- Opening Delimiter -
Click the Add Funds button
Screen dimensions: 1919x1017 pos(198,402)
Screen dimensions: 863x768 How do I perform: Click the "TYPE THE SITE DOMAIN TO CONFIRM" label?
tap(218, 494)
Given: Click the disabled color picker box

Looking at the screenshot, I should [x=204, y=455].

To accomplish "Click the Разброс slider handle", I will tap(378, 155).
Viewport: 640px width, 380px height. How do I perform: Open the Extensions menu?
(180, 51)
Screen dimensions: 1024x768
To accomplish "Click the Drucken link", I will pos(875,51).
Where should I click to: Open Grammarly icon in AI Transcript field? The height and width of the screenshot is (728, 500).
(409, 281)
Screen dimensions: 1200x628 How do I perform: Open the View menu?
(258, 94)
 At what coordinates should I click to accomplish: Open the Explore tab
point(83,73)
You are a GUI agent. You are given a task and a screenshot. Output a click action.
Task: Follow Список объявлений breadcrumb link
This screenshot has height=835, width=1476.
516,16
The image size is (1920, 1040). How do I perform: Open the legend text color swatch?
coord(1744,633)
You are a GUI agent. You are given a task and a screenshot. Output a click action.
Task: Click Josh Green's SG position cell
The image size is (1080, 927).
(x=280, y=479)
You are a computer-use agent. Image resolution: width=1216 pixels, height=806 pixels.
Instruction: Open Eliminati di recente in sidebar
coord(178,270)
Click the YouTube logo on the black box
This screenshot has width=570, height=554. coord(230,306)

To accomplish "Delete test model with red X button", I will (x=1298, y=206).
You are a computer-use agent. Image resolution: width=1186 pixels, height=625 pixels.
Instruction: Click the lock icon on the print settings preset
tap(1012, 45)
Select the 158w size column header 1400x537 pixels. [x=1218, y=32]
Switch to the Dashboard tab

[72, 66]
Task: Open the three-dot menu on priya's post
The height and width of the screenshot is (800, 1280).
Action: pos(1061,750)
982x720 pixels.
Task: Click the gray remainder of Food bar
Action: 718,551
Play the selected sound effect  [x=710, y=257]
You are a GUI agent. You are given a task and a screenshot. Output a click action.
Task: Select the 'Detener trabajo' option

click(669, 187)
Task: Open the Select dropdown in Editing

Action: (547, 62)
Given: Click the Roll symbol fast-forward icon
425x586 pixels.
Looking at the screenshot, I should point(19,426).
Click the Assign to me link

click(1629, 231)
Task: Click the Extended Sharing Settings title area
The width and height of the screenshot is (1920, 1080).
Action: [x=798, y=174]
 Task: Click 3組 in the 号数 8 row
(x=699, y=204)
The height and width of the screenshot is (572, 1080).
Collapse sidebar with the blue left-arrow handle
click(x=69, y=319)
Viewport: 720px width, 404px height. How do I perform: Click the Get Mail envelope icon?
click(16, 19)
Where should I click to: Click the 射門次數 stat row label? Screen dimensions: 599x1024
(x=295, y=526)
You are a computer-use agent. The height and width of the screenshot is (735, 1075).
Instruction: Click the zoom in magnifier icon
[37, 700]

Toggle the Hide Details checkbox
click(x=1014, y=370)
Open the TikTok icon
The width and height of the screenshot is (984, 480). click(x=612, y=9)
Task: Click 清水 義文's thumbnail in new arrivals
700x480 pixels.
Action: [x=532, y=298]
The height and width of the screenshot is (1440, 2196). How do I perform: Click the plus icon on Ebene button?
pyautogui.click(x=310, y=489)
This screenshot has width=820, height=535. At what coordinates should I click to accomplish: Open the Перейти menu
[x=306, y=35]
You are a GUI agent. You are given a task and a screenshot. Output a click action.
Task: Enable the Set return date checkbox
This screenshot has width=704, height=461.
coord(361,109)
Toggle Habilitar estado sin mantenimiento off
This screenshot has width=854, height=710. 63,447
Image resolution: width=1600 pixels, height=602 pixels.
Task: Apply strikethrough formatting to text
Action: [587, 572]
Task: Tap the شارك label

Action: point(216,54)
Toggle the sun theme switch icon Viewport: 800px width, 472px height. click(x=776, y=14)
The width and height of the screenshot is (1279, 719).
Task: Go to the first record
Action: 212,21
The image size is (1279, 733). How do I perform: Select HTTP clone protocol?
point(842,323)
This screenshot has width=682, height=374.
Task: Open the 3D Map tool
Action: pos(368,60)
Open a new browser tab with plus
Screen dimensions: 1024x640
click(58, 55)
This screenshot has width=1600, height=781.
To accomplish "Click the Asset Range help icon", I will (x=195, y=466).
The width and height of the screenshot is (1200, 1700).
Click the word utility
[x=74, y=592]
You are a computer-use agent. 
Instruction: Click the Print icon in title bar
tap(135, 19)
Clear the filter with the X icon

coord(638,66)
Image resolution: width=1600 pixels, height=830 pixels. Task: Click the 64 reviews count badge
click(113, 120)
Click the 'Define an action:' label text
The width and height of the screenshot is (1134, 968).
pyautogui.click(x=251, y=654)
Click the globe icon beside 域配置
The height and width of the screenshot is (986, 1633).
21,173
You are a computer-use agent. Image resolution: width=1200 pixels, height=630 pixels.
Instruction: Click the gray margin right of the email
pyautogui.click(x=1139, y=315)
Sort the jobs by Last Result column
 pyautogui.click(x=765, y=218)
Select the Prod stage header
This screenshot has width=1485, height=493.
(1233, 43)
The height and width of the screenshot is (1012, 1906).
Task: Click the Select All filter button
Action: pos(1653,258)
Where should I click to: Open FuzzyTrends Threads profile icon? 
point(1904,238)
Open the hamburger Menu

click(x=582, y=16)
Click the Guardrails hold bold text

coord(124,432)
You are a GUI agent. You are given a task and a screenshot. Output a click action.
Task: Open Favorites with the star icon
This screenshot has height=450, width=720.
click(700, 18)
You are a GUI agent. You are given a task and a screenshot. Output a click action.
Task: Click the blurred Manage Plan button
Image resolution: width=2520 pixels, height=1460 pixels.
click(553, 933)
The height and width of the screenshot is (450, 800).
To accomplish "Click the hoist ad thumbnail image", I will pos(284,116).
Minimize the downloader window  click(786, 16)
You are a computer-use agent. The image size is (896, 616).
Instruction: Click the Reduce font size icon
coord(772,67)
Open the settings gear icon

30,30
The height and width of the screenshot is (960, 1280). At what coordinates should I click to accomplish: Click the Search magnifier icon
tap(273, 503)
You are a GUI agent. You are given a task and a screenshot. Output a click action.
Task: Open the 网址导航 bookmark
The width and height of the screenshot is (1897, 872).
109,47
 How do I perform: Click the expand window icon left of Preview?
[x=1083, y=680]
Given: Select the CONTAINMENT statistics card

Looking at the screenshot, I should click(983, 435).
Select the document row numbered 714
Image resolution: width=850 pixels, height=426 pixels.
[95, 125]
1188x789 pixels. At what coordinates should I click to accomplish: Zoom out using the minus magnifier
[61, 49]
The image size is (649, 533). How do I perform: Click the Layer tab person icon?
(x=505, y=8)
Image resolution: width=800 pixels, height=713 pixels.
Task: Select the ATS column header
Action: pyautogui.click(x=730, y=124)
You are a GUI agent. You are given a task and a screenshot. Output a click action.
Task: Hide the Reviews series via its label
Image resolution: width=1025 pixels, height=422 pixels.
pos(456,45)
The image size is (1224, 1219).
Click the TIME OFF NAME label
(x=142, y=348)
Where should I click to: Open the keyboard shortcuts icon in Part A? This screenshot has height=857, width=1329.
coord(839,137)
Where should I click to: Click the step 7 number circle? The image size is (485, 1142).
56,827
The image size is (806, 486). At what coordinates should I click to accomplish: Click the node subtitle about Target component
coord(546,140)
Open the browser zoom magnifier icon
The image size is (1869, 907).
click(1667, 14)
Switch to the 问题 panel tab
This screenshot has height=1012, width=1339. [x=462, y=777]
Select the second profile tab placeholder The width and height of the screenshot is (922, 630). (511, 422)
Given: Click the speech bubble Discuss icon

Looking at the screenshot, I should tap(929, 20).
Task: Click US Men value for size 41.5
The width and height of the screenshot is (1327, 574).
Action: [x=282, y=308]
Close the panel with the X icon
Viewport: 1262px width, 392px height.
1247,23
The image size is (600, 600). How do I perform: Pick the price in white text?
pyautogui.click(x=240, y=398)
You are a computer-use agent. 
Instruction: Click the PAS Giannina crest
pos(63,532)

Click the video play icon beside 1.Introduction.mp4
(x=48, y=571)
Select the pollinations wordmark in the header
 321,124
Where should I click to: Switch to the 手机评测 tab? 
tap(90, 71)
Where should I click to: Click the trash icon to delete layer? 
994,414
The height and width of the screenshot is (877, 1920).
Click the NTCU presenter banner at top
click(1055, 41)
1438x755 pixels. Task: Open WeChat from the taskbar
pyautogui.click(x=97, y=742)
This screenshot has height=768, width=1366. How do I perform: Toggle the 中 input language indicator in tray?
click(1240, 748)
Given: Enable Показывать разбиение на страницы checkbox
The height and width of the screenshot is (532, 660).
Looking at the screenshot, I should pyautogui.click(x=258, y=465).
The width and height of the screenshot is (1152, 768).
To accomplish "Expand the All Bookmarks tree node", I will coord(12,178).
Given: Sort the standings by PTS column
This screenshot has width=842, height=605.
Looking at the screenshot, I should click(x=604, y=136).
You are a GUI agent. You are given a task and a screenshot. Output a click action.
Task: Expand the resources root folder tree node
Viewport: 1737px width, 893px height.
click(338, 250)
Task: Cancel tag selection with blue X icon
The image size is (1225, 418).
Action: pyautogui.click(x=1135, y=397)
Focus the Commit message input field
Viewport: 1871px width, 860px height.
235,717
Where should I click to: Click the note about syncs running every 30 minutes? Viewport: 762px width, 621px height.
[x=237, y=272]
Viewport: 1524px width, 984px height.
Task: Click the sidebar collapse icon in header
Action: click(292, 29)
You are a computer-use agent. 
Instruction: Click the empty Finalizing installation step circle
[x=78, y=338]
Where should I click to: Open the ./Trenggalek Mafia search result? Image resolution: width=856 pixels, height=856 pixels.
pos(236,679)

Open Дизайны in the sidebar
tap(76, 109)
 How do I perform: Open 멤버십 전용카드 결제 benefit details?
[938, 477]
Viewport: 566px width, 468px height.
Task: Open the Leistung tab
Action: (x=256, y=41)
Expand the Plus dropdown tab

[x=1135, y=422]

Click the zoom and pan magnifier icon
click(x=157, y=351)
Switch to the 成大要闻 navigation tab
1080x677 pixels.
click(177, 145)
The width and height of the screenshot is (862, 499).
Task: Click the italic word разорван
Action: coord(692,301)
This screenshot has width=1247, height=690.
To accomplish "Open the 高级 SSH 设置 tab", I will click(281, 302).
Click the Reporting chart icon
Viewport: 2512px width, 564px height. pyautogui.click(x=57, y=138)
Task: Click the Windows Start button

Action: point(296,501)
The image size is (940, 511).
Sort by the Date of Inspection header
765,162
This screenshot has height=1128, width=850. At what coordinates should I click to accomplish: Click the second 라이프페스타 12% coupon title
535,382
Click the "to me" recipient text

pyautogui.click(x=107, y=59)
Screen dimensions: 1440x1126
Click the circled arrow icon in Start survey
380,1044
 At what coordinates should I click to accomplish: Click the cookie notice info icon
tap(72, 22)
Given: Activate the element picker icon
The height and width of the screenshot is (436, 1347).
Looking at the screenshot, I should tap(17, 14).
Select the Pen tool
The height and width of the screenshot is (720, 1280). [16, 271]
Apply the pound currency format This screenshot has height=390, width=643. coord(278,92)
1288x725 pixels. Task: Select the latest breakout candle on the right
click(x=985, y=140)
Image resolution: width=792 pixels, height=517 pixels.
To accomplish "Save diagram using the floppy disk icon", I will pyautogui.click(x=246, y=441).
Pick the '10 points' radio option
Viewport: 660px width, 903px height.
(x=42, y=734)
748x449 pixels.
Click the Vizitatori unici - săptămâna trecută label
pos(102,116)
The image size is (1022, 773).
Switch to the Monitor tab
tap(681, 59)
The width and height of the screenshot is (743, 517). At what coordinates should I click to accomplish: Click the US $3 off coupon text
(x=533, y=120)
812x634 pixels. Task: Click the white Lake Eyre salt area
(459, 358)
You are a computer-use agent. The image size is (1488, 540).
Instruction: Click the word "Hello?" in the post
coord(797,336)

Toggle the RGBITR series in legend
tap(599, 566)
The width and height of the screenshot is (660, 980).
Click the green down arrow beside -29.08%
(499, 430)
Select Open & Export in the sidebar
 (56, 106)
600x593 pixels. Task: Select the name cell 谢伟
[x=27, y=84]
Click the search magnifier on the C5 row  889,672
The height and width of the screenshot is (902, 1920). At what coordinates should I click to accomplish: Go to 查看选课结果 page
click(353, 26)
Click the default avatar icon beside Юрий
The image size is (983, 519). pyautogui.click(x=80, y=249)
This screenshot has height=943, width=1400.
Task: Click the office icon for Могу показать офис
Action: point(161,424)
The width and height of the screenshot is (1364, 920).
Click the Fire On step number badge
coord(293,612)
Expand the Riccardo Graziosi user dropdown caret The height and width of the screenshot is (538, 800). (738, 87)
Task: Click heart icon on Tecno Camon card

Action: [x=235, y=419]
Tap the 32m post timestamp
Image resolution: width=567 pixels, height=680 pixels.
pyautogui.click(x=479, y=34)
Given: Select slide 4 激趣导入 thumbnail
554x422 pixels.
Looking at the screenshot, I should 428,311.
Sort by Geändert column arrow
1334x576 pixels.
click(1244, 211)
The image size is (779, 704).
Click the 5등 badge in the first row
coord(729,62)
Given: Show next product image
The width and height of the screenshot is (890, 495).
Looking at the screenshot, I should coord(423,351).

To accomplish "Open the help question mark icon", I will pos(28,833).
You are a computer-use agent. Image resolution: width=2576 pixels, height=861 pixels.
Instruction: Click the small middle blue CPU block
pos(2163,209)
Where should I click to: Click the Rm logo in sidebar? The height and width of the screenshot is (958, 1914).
- Closing Delimiter -
*PROBLEM STATEMENT:*
Return every line of the preceding records in which the word "thumbnail" appears.

*SOLUTION:*
Task: Click 清水 義文's thumbnail in new arrivals
To accomplish "Click the hoist ad thumbnail image", I will pos(284,116).
Given: Select slide 4 激趣导入 thumbnail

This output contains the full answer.